They have no children in school. They seldom attend school board meetings. They no longer go to parent-teacher meetings.
But they are the people who could have the greatest influence on the direction of the Fairfax County Public Schools this year: the residents of the older sections of the county inside the Beltway, the parents who put their children through school a generation ago.
This year, the school board and county Board of Supervisors will ask those residents to help approve a $57.2 million bond referendum, most of which will benefit residents on the opposite ends of the county.
The school board is faced not only with selling the need for the bond referendum, but with convincing voters who have no vested interest in the issue to support it, according to board member Gerald Fill, who represents the older Mount Vernon area of Fairfax.
Most of the money will be used to finance new school construction in the rapidly growing western and southern sections of the county, where the burgeoning student population is outgrowing existing facilities.
In an attempt to make the referendum slightly more palatable to voters in the older sections of the county, funds have been set aside for renovations to some schools in those areas.
So far, the board has done little to publicize the referendum. When the members return from their August recess in September, they will have less than two months to package and sell the referendum before the Nov. 3 election date.
On other financial issues, school officials are anticipating cutbacks in some areas to absorb the costs of programs previously financed by the federal government.

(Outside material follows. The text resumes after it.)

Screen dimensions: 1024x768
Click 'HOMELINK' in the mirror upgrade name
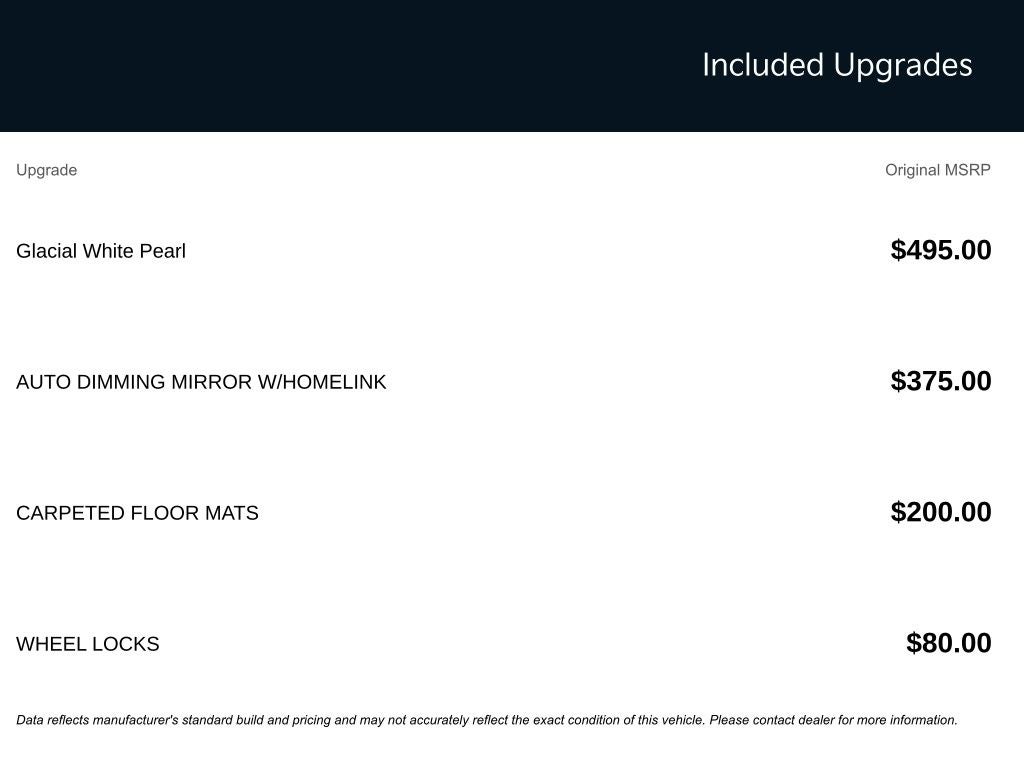click(334, 382)
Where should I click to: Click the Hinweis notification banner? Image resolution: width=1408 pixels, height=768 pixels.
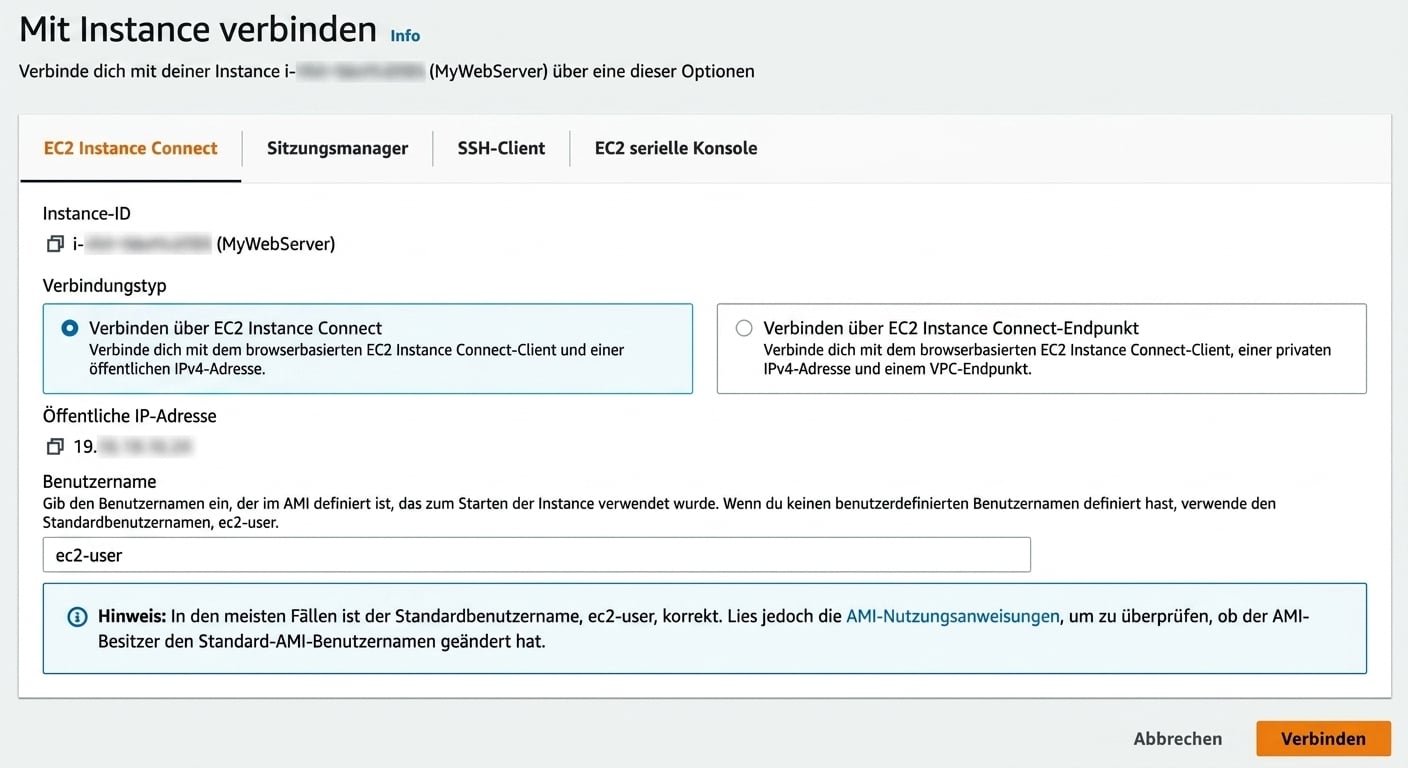coord(700,628)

The pinch already is being felt in areas ranging from school lunch prices to special education.
One budget area may put the school system in a standoff with Uncle Sam, some school officials are predicting. The board is waiting to hear the budget fate of the federal government's $4.4 million in impact aid money used to offset the cost of educating the 1,520 children of military personnel assigned to Fort Belvoir.
Students at eight of the county's 23 high schools will find a new curriculum offered in their class schedules: a liberalized sex education course that will allow discussion of the previously banned issues of contraception, abortion, masturbation, homosexuality and rape.
The revised curriculum is part of a pilot course this year, which comes after five years of bitter debate over what had been considered the area's most restrictive sex education program.
At the end of the year, the program will be evaluated and the board could face yet another battle: whether to extend the program to the intermediate school level.
Meanwhile, Superintendent Linton Deck will be giving his new management plan a trial run. The plan includes proposals for a Saturday fine arts program, special high school programs for gifted and talented students and a computerized school library network. Many of the proposals are only in the developmental stages and won't find their way into the classrooms unless the school board decides, in budget sessions next spring, to provide funds for the proposals.